In Britain, freedom of expression hardly looks in better shape. In
2006, only a concerted campaign by what one minister once sneeringly
called "the comics’ lobby" – in fact, a very broad coalition of
writers, artists, lawyers, parliamentarians and (yes) entertainers –
reined in an ill-drafted catch-all law against the incitement to
so-called "religious hatred".

Two decades ago, British publishers stood firm against the Ayatollah
Khomeini’s fatwa and issued a joint paperback edition of The Satanic
Verses in solidarity with Salman Rushdie. Would the same collective
support take shape now? Much of the media has decided to indulge in
"responsible" self-censorship that often feels not too far from
cowardice. No British publication, channel or station (save for a few
rapidly squashed student magazines) allowed its readers or viewers to
make up their own minds about the Danish cartoons of Mohammed.

In many cultures, free expression remains a matter of life and
death. From Vladimir Nabokov’s Lolita to Hubert Selby’s Last Exit to
Brooklyn, from Henry Miller’s Tropic of Cancer to William Burroughs’
The Naked Lunch, a list of unbanned books includes landmark works that
still have the power to disturb and to confront that led to their
initial battles with authority.

Recall (just for starters) that Nabokov’s "nymphet" is not around 14,
as many people think, when she catches the predatory eye of Humbert
Humbert. In fact, she is 12. Anthony Burgess’s A Clockwork Orange
satirises the currents in modern society that give rise to the random
violence of disaffected youngsters. At the time, some read his
critique as an endorsement of thugs. Many might still do so today.

Champions of patriotic warfare will still be affronted by Erich Maria
Remarque’s All Quiet on the Western Front. Haters of political spin
and guile will be appalled by Machiavelli’s The Prince. Believers in
the spotless innocence of youth will be disgusted by Edmund White’s A
Boy’s Own Story. Partisans of Castro’s just and equal Cuba will be
outraged by Reinaldo Arenas’s Singing from the Well. Islamic
patriarchs will be repelled by Taslima Nasrin’s Shame. Feminist
puritans will be distressed by DH Lawrence’s Lady Chatterley’s Lover –
and so, explosively, on.

"Literature", as the poet Ezra Pound put it (and his own flaky Fascist
tendencies have expelled his work from many college courses), "is news
that stays news".

Some readers may indulge in a little superior scorn when they consider
the bourgeois prudery that sought to suppress Madame Bovary’s
adulterous passion, or the apartheid-era racism that tried to crush
the compassion and solidarity of Alan Paton’s Cry, the Beloved
Country. But we all approve of censorship in one form or
another. Modern politicians in fragile multicultural societies seek
control over material that "offends" organised blocs of voters.

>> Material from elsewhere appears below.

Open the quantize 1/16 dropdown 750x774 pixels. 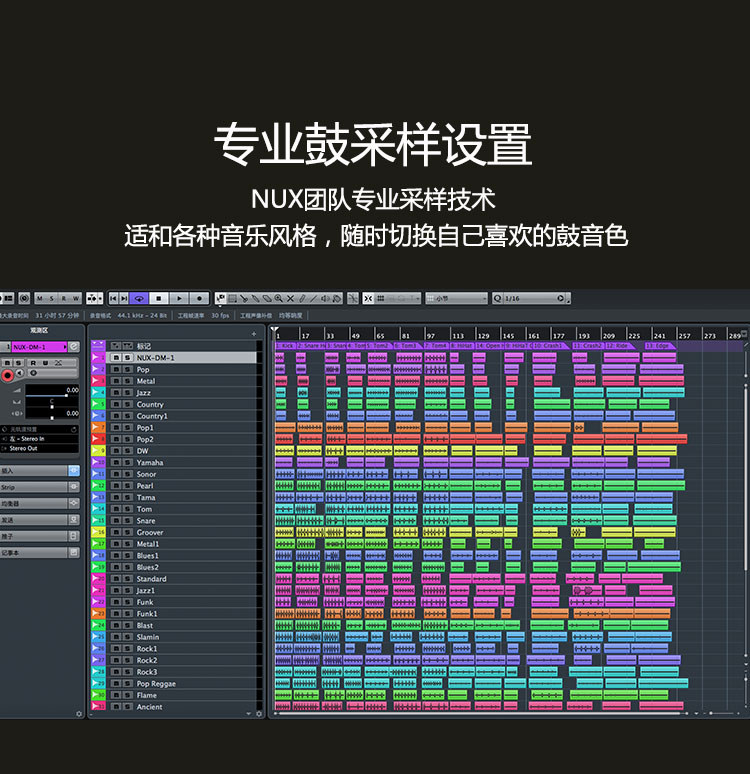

Many
feel glad that British laws passed over recent decades forbid
inflammatory racist speech, writing and images.

Those for whom Holocaust denial represents a uniquely vile assault on
truth welcomed the legal shaming of David Irving – though not, to be
fair, his 2006 jailing in a hypocritical Austria.

Even the bravest standard-bearers of liberty had their blind spots
when it came to censorship. John Milton’s 1644 pamphlet Areopagitica
remains the most forceful English blast in favour of the unsupervised
freedom to publish.

It claims that killing a book is as bad as killing a man, for "who
kills a man kills a reasonable creature, God’s image; but he who
destroys a good book kills reason itself, kills the image of God, as
it were, in the eye". Note Milton’s qualification, "good": the first
in a long line of provisos with which free-speech champions sought to
head off the menace of proscription by an appeal to moral or artistic
merit.

Fast-forward to 1960: the successful arguments of Penguin Books in the
Lady Chatterley trial still turned on the "literary value" defence
allowed by the Obscene Publications Act.

Milton also had a sticking point: Roman Catholicism. Catholic
propaganda, he thought, exempted itself from the protection that the
state ought to offer authorship because it amounted to treason: a
deep-rooted attack on the values of the nation and its culture. So,
too, for many liberals now. The fascist or the racist puts himself
outside the free-speech pale, and so deserves ostracism or punishment.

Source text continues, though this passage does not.